Now AI can support inclusive education, if used carefully. It can help create accessible learning materials, convert textbooks into audio, support teachers in adapting lessons, and provide individualised learning support. But it cannot replace trained teachers, accessible infrastructure, family engagement, or human care. Technology can support inclusion; it cannot substitute responsibility.
Bangladesh now needs to move from scattered initiatives to enforceable accessibility governance. First, accessibility should be mandatory in public procurement. No government website, mobile app, digital payment system, school infrastructure, e-learning platform, or AI-supported public service should be approved unless it meets accessibility standards.
Second, essential public and private services should undergo regular accessibility audits. Government portals, banking apps, telecom systems, education platforms, social protection services, hospitals, emergency communication channels, and public buildings should be tested by persons with different disabilities. Accessibility cannot be judged only by developers or officials. It must be tested by the people who actually use the services.

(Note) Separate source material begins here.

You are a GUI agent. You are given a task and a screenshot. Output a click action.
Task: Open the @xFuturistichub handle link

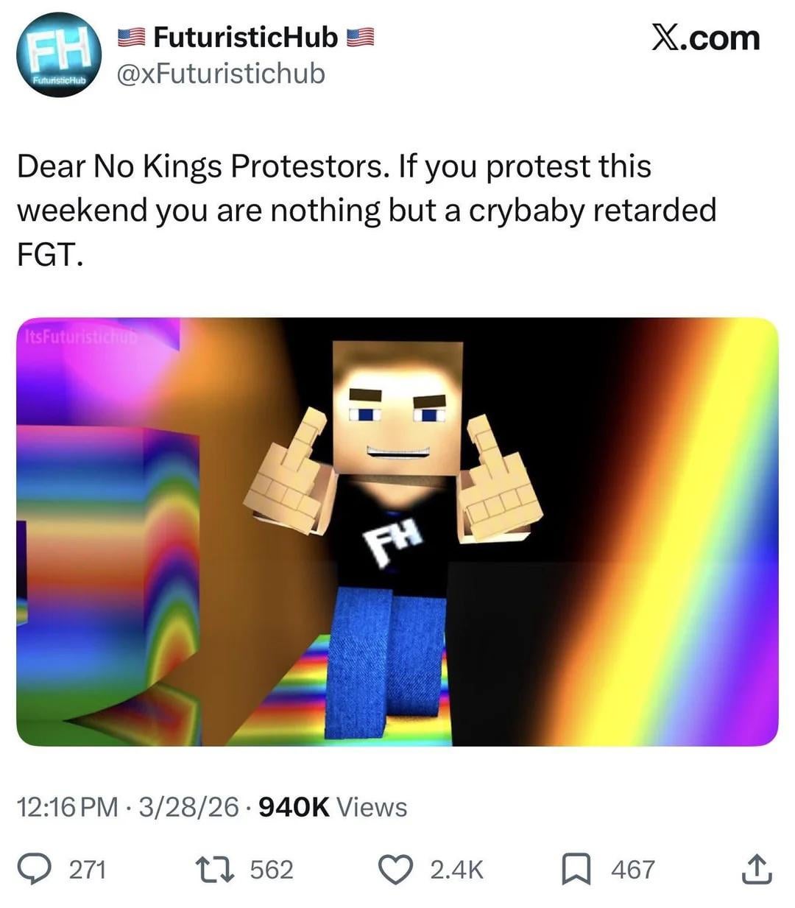click(222, 73)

Third, Bangladesh needs alternatives to rigid biometric verification. Fingerprint failure, inaccessible facial recognition, or short OTP windows should not prevent people from getting SIM cards, passports, bank accounts, allowances, or government services. Identity systems must recognize human diversity.
Fourth, Bangla-language accessible technology must become a national priority. Bangladesh needs stronger investment in Bangla text-to-speech, speech-to-text, OCR, screen reader compatibility, captioning, sign language tools, and accessible publishing. AI can help accelerate this work, but it must be developed with local language, culture, and disability needs in mind.
Fifth, inclusive education must be planned as a full pathway, not a one-time enrollment drive. Early identification, family counseling, home-based preparation, accessible schools, trained teachers, flexible assessment, assistive devices, and transition to secondary and higher education must be connected.
Finally, organisations of persons with disabilities must be treated as policy partners, not ceremonial participants. Persons with disabilities should be involved in designing, testing, monitoring, and improving digital and AI systems. Nothing about accessibility should be decided without those who experience exclusion directly.
The private sector also has a major role to play. Banks, telecom companies, shopping centers, hospitals, universities, employers, media platforms, and technology firms shape everyday life. Accessibility should not be treated as charity or public relations. It is part of serving the public. Persons with disabilities are customers, workers, students, entrepreneurs, voters, and leaders. Excluding them is unjust, and it is also economically shortsighted.
There is a wider lesson for South Asia. Governments across the region are racing to digitise services and adopt AI. But if accessibility is not built into this transformation, digital progress will repeat old inequalities in newer, faster, and less visible forms.
Bangladesh has an opportunity to choose a better path. It already has laws, policy commitments, disability rights advocates, digital infrastructure, promising education models, and a growing technology sector. What is needed now is disciplined implementation.
The future should not require persons with disabilities to keep adjusting to systems that were not designed for them. The systems must change.
A country's progress cannot be measured only by how many services it digitises, how many platforms it launches, or how quickly it adopts AI. It must also be measured by whether a blind student can read, whether a wheelchair user can enter, whether a deaf citizen can communicate, whether a woman with a disability can use technology safely, and whether every person can access public life without pleading for dignity.